- Goal: Toy and hands-on DCS codes for 2D graph SLAM to understand the importance of a robust back-end system for robust SLAM.
- Some explanations (pdf, Korean) can be found here.
- The almost parts of this repository's code are barrowed from https://github.com/mpkuse/toy-pose-graph-optimization-ceres.
- I added some useful other datasets from Luca Carlone's site.
- I refactored codes and directory structures for better understanding.
- I added my own results and discussions with repect to DCS On/Off, a portion of outliers, and datasets.
- I added code-block-explanation slides.
- (To do) I extended the original 2D example to 3D (i.e., SE3) examples.
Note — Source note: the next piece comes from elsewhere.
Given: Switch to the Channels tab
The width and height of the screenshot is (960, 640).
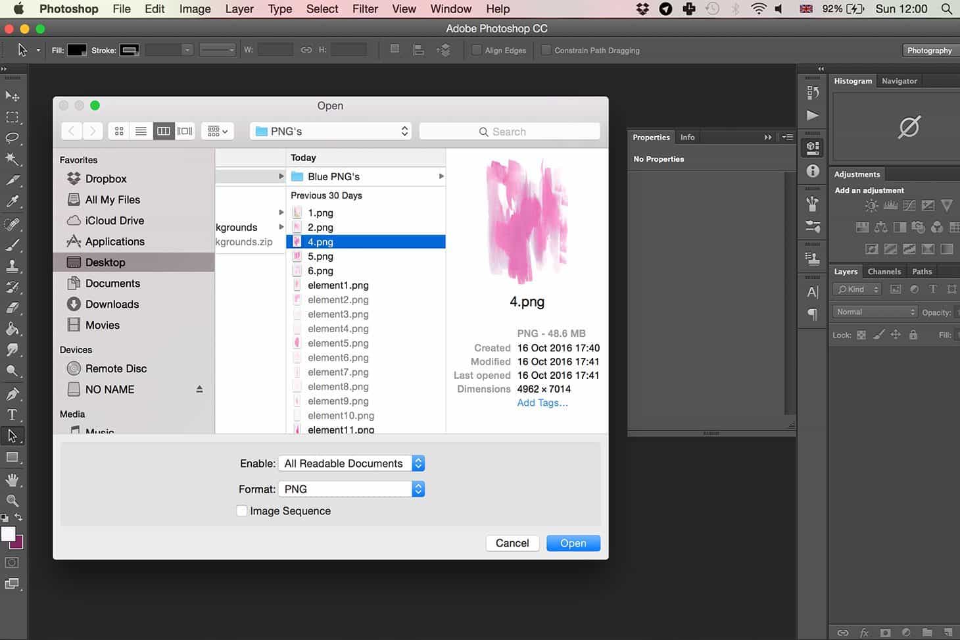Looking at the screenshot, I should (x=884, y=272).
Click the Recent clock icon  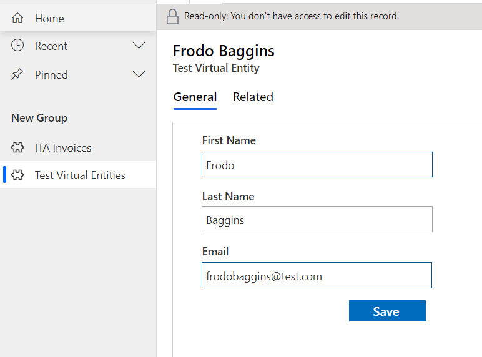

- move to DCS-ceres directory just run (dependency: ceres is required)
$ cd DCS-ceres
$ ./do_build.sh DATASET_NAME_WITHOUGH_DOTG2O NUM_OUTLIER_LOOPS DSC_ON
- for example,
$ ./do_build.sh INTEL 50 1 # USING DCS, with 50 outlier loops on INTEL dataset
$ ./do_build.sh INTEL 50 0 # NOT USING DCS, with 50 outlier loops on INTEL dataset
- As its name, literally, it dynamically scales the covariance.
- At the code level, it is more easy to understand (just 4 lines are added.)
- Simply,
$\Phi$ is a free parameter (i.e., user parameter). In the author's [original paper ICRA 13), they changed this value from 0.1 to 10 and reported the performances for those ranges.
-
If "psi" (denoted s in the original paper) is equal to 1, it is same as the original one, which is not robust to the outlier loops.
-
Here, the detailed exaplanation of the mathematical derivation is ommitted and refer the original paper
- These examples were acquired under default ceres solver option and
$\Phi = 0.5$ . - As expected, without the robust back-end system such as DCS, the optimized graph topology easily collapsed.
- More exmaples are found in DCS-ceres/docs/{DATASET_NAME}.